[DATA UNDER STUDY Boundary: Start]
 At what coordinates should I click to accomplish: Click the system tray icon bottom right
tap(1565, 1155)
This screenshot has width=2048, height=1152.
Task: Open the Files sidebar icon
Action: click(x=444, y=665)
[DATA UNDER STUDY Boundary: End]
◆ TASK TO CARRY OUT ◆
Line by line, the data should be returned exactly as written.

◆ EXERCISE ANSWER ◆
 At what coordinates should I click to accomplish: Click the system tray icon bottom right
tap(1565, 1155)
This screenshot has width=2048, height=1152.
Task: Open the Files sidebar icon
Action: click(x=444, y=665)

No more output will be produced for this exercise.